I thought the term 'convicted' implied an official charge, not just something dealt with in the workhouse? I certainly have seen newspaper reports of workhouse inmates appearing before magistrates for offences such as tearing up their clothes, refusing to work, smashing windows, and so on.

olliecat
27-03-2011, 6:26 PM
On Ancestry, there are two criminal register entries for a Richard Clarke in Cambridgshire. The first with a trial date of 3 Jan 1850. The second with a trial date of 3 Jul 1851. This second one makes reference to a previous offence.

Peter Goodey
27-03-2011, 6:39 PM
I certainly have seen newspaper reports of workhouse inmates appearing before magistrates

Yes. I suppose it was a matter of whether there was actually a crime committed or just a breach of the rules.

ColinClarke1945
27-03-2011, 7:33 PM
Many thanks to all, so far, for the assistance and notes ! Wonderful.

Yes, Olliecat, I have lots on Richard's various errant ways including his assistance in the duck stealing 1850, and the ham and bacon caper in 1851 - from Ancestry, UK Archives, and Fulbourn Chronicles. Both of the other involved thieves (Marsh 1850 and Mason 1851 respectively) didn't get off so lightly - Marsh transported to VDL (Tasmania) and Mason to Western Australia. Others in the village and expanded family, including Hancock and Hart families, got 14 years or Life transportation for crimes such as taking bread and cheese.

Given the over population, and the lack of work for labourers etc., it's no wonder that the general area around Cambridge saw such an exodus heading for the various colonies when assisted passage/labour recruitment started. There wasn't a big future in stealing food.

Richard Clarke, for all his trials and tribulations as a youngster, went to Australia as a free man in Nov 1856 on the PARSEE, and in due course purchased 120 acres which he turned into a productive decent-sized farm for that pre-machinery era. (It is now a vineyard.)

Getting back on track here :-)) I will try to find what I can from CRO, hoping to see if the father, Mr [blank], is recorded. I suspect, however, that pre his mother's early death in 1845, she would be listed, and post 1845, perhaps the stepfather only.
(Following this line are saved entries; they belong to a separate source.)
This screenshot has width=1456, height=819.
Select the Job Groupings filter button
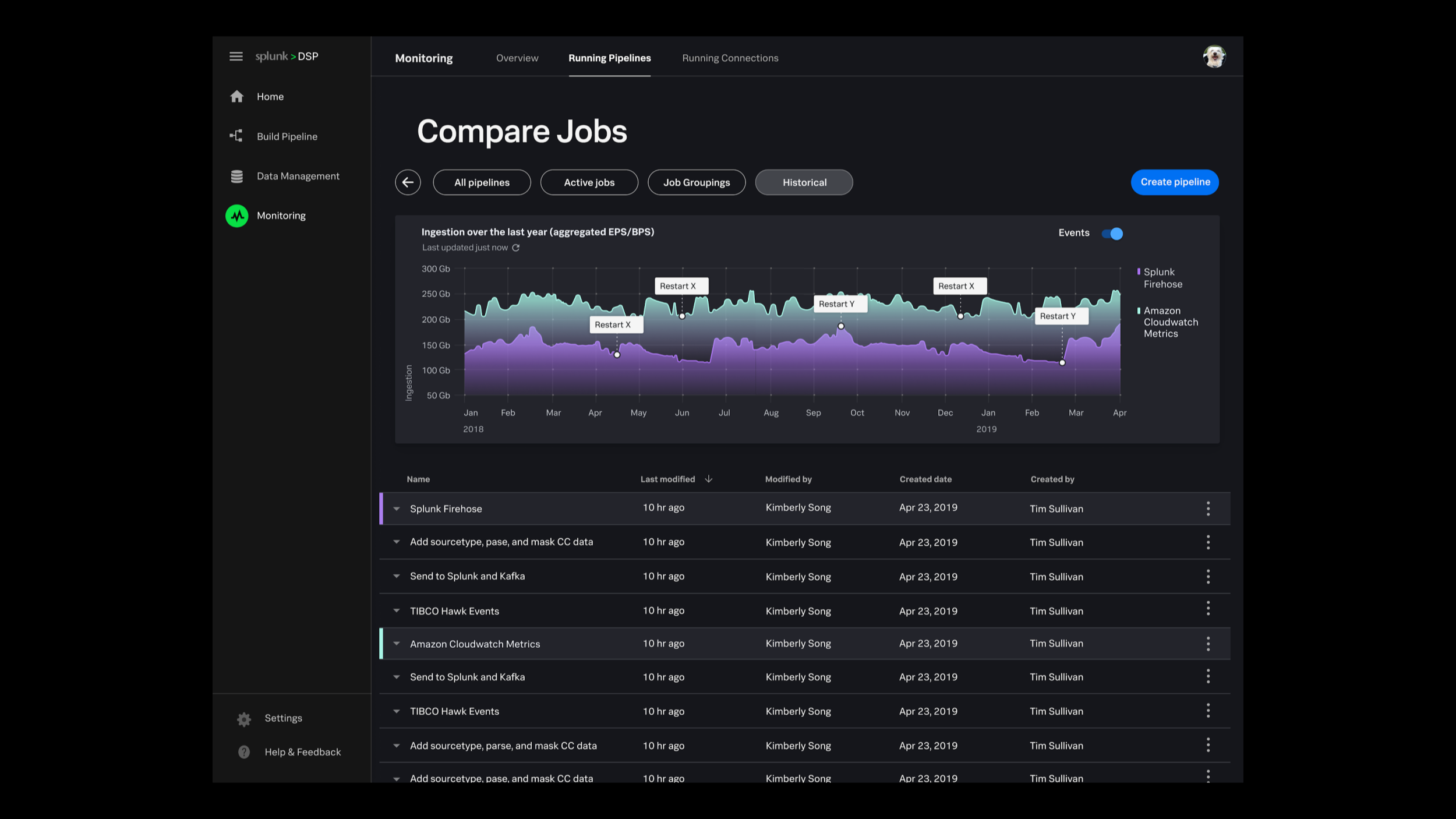[697, 182]
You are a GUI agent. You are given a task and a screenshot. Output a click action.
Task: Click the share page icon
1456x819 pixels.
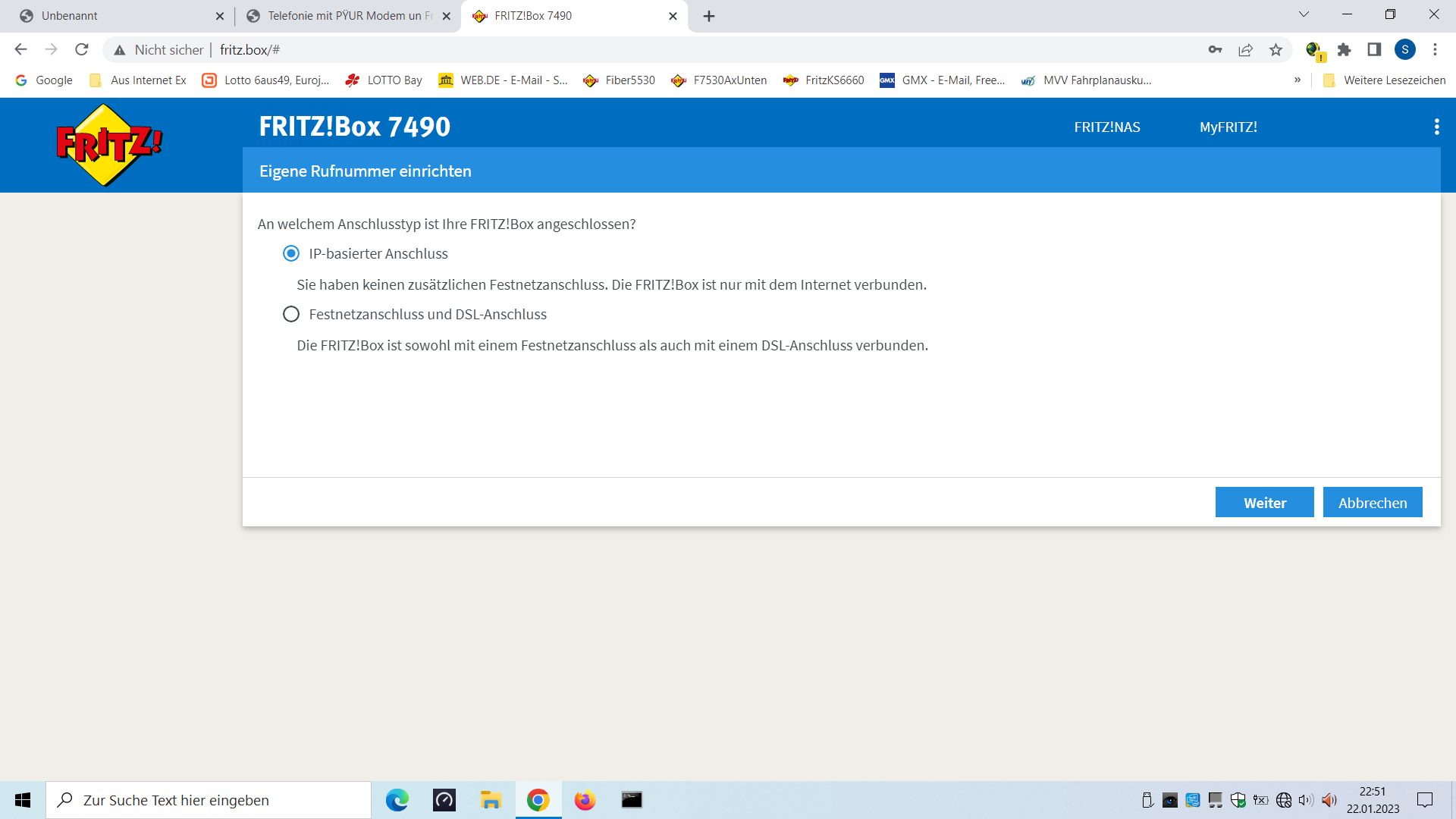pyautogui.click(x=1245, y=50)
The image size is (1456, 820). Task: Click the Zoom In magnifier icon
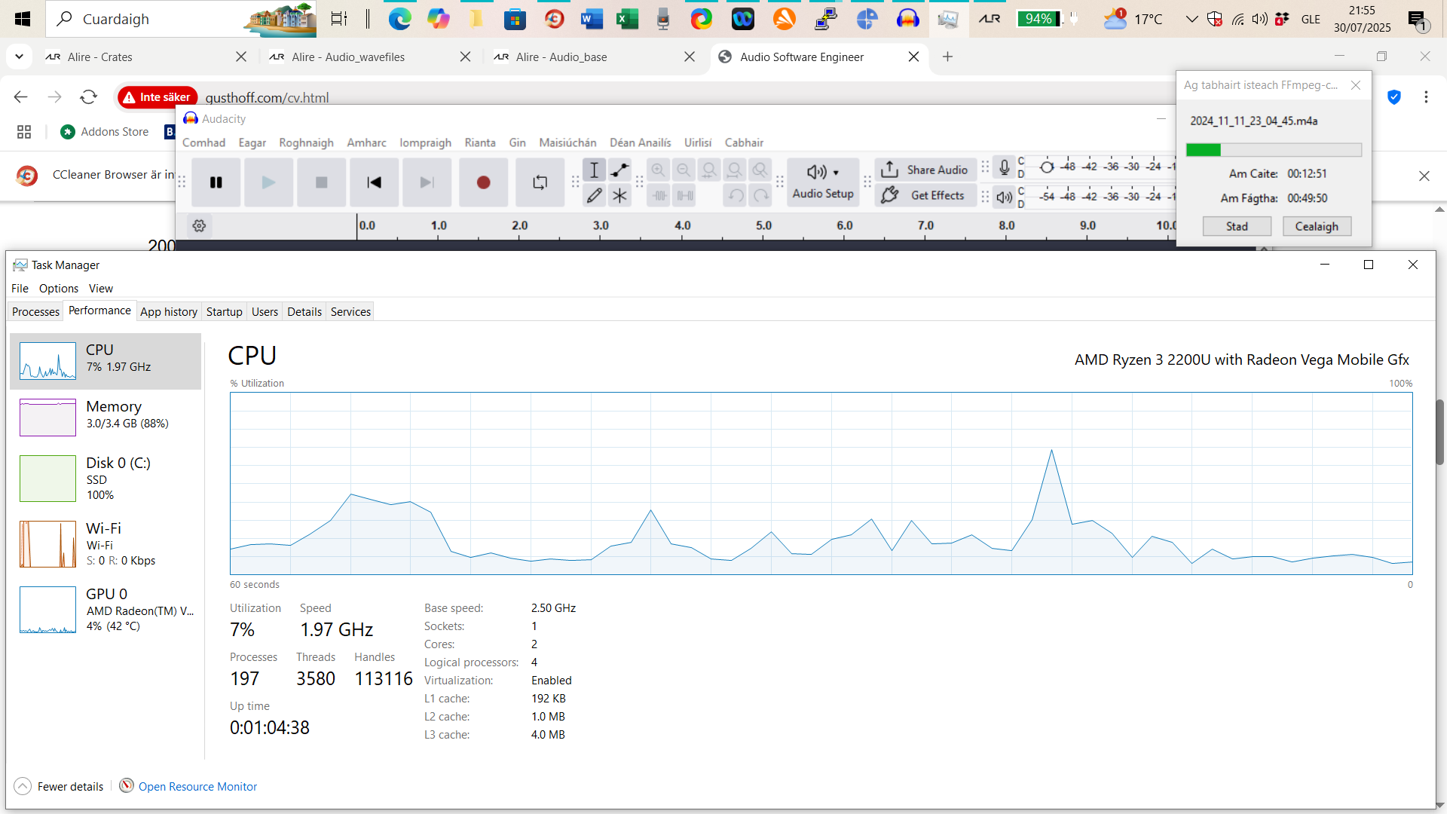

But one can hope !

Cheers,
Colin

ColinClarke1945
27-03-2011, 7:43 PM
By the way, as we are on a roll here with Courts and legalities, please see this link (Post #2) about the term Referee. Who/what were they?

http://www.british-genealogy.com/forums/showthread.php/67386-Richard-CLARKE-b-c.1831-Fulbourn-Cambs-UK

CC

ColinClarke1945
04-04-2011, 10:07 PM
Just for the record.

We have exhausted the Cambridge Workhouse records of inmates, punishments, and apprenticeships for Richard CLARKE (or HART), so it is now on to the Guardian's Minutes at CHESTERTON.

AT least I am fairly certain that Richard CLARKE was not at the Camb Workhouse.